Selected excerpt.
☆ ☆ ☆
The \(\varepsilon \)-SVR method [36] uses the training data to find a decision function that has at most \(\varepsilon \) deviation from all of the actual target output values in the training data. In our work, we use the \(\nu \)-support vector regression (\(\nu \)-SVR) method [11, 34] that obtains the decision function by formulating an optimization problem in which the risk is reduced by minimizing both the model complexity and training error. A soft margin loss function [5] is used to cope with otherwise infeasible constraints. The decision function obtained by solving the optimization problem is then used to predict the output at a new sample point.

3.5 Gaussian processes

Gaussian process (GP) is a surrogate model that provides not just a prediction, but also an uncertainty on the prediction. A GP is a collection of random variables, any finite number of which have a joint Gaussian distribution [30]. GPs can be considered to be an extension of multivariate Gaussian distributions to infinite dimensions. Since our training data with N samples can be thought of as a single point sampled from an N-variate Gaussian distribution, they can be partnered with a Gaussian process. The mean of this GP is often taken to be zero. The model that is fit to the data using a GP is controlled by the covariance function. We use a squared exponential that has two parameters—one for the maximum allowable covariance and the other a length parameter that determines the extent of influence of each point and therefore controls the smoothness of the interpolation. These parameters are calculated from the training data using a maximum likelihood approach. It is also possible to include a Gaussian noise component in the output variable, but in our current analysis, we have assumed the noise to be zero.
☆ ☆ ☆
Information provided.
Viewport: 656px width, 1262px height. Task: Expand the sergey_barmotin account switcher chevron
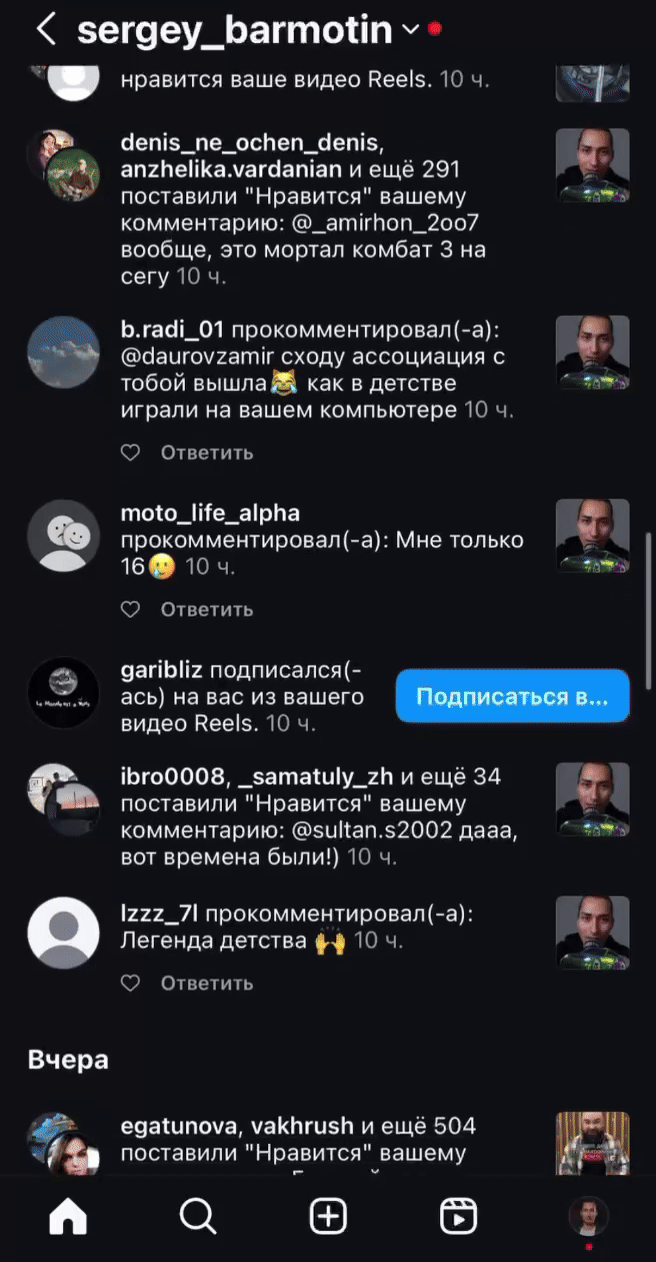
☆ ☆ ☆
Exercise tasks.
• 1. Write out the stretch of the passage on surrogate models from "The \(\varepsilon \)-SVR" through "new sample point.".
• 2. State whether each of the following agrees with the passage on surrogate models. Answer yes or no, and quote the words of the passage that decide it.
(a) The parameters of the covariance function are calculated from the training data by maximum likelihood.
(b) The mean of the Gaussian process is often taken to be one.
(c) The squared exponential covariance function has three parameters.

Outputs.
• 1.
The \(\varepsilon \)-SVR method [36] uses the training data to find a decision function that has at most \(\varepsilon \) deviation from all of the actual target output values in the training data. In our work, we use the \(\nu \)-support vector regression (\(\nu \)-SVR) method [11, 34] that obtains the decision function by formulating an optimization problem in which the risk is reduced by minimizing both the model complexity and training error. A soft margin loss function [5] is used to cope with otherwise infeasible constraints. The decision function obtained by solving the optimization problem is then used to predict the output at a new sample point.

• 2.
(a) Yes: "These parameters are calculated from the training data using a maximum likelihood approach."
(b) No: "The mean of this GP is often taken to be zero."
(c) No: "We use a squared exponential that has two parameters"